Montana Fish, Wildlife & Parks has adopted a Chronic Wasting Disease management plan to help protect Montana’s wild deer and elk from infection and to manage the disease should it occur here. CWD, a chronic brain disease in deer and elk that is always fatal, has not yet been found in wild herds in Montana.

“We have worked with the best scientific knowledge available and representatives from the Montana Department of Public Health and Human Services, the Montana Department of Livestock and the public to come up with a flexible but comprehensive plan to help prevent CWD and to manage it if it occurs in Montana,” said Tim Feldner, FWP’s CWD plan coordinator.

CWD has been detected in Wyoming, South Dakota, Utah, and Colorado among other states, and in Saskatchewan and Alberta. No one is sure where CWD came from. It first showed up in the wild in 1981. Since then it has been found in wild herds or alternative livestock ranches, or game farms, in 13 states and two provinces.

“We are working to prevent CWD from entering the state, monitoring Montana’s wild game for the disease, and preparing, through research and planning, to manage it if it does occur,” Feldner said.

Prevention measures now being implemented include:

  • prohibiting all baiting and feeding of wild game animals;
  • prohibiting transport into Montana of heads and spinal cords of deer, elk and moose harvested in states or provinces where CWD infected wildlife have been found;
  • discontinuing the rehabilitation of orphan deer fawns and elk calves at the Helena wildlife rehabilitaiton center where an infected animal could spread the disease to others that might then be released back into the wild;
  • preventing potential contamination of the environment by proper disposal of heads and spinal columns from private and commercial butchering; and
  • a critical re-examination of policies on the import and movement of captive wild game within the state.

Feldner said it is essential to properly dispose of waste from wild game to avoid unknowingly contaminating the environment.
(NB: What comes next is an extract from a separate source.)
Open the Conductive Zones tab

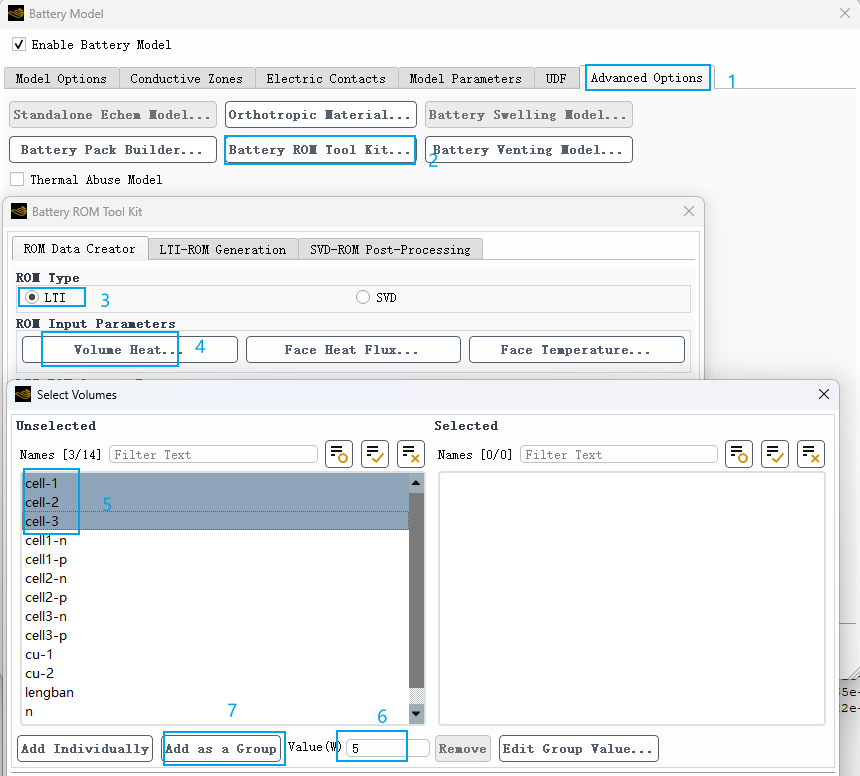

Research in other states has demonstrated that the CWD prion that causes the infection may remain viable in the soil for years.

“Effective management of CWD once it occurs depends on quick actions and on a high level of cooperation among state, federal and tribal agencies, hunters, landowners and others,” Feldner said. “The longer CWD exists in an area, the more potential there is for exposing more animals and expanding the area of infection.”

Feldner said Montana’s detection program tests road-killed animals and hunter harvest samples collected in “high risk” areas along Montana’s borders with Wyoming, South Dakota, Saskatchewan and Alberta. Over the past 8 years, FWP has tested more than 9,300 wild elk or deer in Montana for CWD and has not yet found any evidence of the disease. CWD was diagnosed in 1999 in nine captive elk on an alternative livestock facility near Philipsburg. All the animals there were destroyed and the facility was quarantined. Montana voters passed an initiative the following year that prohibits transfer of existing alternative livestock licenses, ends new licensing, and prohibits shooting captive elk for a fee.

“It appears from the way the disease has spread in the past several years in adjacent states, that it is highly likely CWD will appear here in wild deer and elk herds at some point,” Feldner said. “We’re preparing now to manage that situation as effectively as possible.”